In 2014, as the late Cherie Gil played Diana Vreeland in the staging of Mary Louise Wilson and Mark Hampton’s one-woman play Full Gallop in Manila, I felt extremely blessed to have had the opportunity to be up close and personal with the editor who might have influenced me to want to become an editor myself. 

 

Full Gallop was Cherie’s first venture as a producer through her My Own Mann Production, in collaboration with Bart Guingona, who directed the solo two-act play and who gave Cherie every reason to suffer to reinvent herself for this iconic performance. 

 

On the stage of the Carlos P. Romulo Theater at the RCBC Plaza, everything was in flames, blazing red-hot.
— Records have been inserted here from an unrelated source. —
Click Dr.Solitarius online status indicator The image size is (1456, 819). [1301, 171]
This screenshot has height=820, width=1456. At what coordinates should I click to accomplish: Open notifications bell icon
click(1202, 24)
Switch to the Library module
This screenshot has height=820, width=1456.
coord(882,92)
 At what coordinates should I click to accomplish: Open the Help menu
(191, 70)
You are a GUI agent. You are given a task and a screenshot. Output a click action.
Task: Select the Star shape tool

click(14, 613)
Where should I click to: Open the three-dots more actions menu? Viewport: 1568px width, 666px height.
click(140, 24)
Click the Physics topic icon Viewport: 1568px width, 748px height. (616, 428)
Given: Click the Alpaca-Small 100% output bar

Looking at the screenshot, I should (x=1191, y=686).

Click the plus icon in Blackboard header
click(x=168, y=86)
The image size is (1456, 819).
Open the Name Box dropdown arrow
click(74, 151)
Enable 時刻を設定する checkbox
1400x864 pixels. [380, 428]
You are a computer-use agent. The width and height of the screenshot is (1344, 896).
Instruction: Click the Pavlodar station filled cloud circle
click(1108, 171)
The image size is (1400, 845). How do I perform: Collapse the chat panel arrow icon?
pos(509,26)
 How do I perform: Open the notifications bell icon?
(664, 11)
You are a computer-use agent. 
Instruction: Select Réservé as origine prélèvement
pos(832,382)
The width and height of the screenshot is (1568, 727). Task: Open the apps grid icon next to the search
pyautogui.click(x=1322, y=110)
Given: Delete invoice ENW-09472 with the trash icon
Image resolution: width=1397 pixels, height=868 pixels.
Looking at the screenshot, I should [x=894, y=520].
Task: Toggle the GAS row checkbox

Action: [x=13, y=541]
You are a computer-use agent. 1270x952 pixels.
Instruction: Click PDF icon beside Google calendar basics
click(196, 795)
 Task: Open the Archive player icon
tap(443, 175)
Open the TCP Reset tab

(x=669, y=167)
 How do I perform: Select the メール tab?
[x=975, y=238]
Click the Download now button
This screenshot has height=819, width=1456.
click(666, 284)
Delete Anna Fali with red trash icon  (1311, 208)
If the only indication that Vreeland, despite her famous exaggerations, were true to her words, it was Cherie’s riveting performance of a dream that lived on, in flesh and bones albeit in theater, long after the dreamer died in 1989, along with the era that she not only defined but helped create. 

 

On the set, designed in Vreelandesque (read: exaggerated) proportions by Joey Mendoza to transport the audience to Vreeland’s very red garden-in-hell Park Avenue apartment in New York in 1971, four months after the editrix was fired from Vogue, all dreams of glamour and pizzazz came alive and, for about 90 minutes, with no one on stage but Cherie playing DVnation, I forgot how ordinary my life had become ever since Grace Mirabella took over Vogue and, ditching her predecessor’s obsession with fantasy, busied herself and the pages with real lives, real women, reality or the truth, “a hell of a big point with me,” as Vreeland said. “Now I exaggerate—always.”  Lest I be misunderstood, may I clarify that nothing is wrong with reality, it just is, except that, like a dress whose sole purpose is to clothe a woman, it is so disconnected with fantasy. Doesn’t make my heart leap.

 

Watching Cherie impersonate Diana, however, my heart was jumping all over the place that I kept sitting up straight, craning my neck, unbending my spine in my orchestra center seat, to make sure I wasn’t missing any detail, any word, any flick of Cherie’s hands that stretched out like a fan and fluttered with red lacquered fingertips. 

 

In the limited run of Full Gallop in Manila, Diana seemed to have been in town, to have come back to life. Cherie was D.V. all right, and I was there in that famed sitting room while she colored my world with glimpses of a world I only read in books, much of it from her biographies and her memoir D.V., a world inhabited by the stranger-than-fiction lives of the likes of Coco Chanel, Helena Rubinstein, and Balenciaga. Ah gossip then was a vast history of style, of lives lived to the full, lives of pure fantasy!

 

Before Full Gallop, Cherie also performed in Masterclass, also a one-woman play in which she was Maria Callas, the doomed diva of world opera, also of that world, of that past that seems to be more glamorous and less bland than now, at least for me. 

 

Cherie died in 2022, a big personal loss for me, as her friend and as her fan, but just as big a loss for the industry, both the movies and theater. 

 

And so she too is now of that past, like Diana Vreeland, and my encounters with her, in her movies, such as Oro Plata Mata (1982) and Sonata (2013), both of which were directed by Peque Gallaga and Lore Reyes, in theater, such as Masterclass and Full Gallop, and in person, as we became closer and closer as friends, are now only memories.

 

Now Cherie to me is like Diana Vreeland, whom I had never met, whose eloquence in metaphors and whose dazzling, larger-than-life personality I escape to whenever I feel the need to leap into the realm of fantasy and return to the facts of life with heightened senses.

 

Ah, why does the past always seem more glamorous and less banal than now?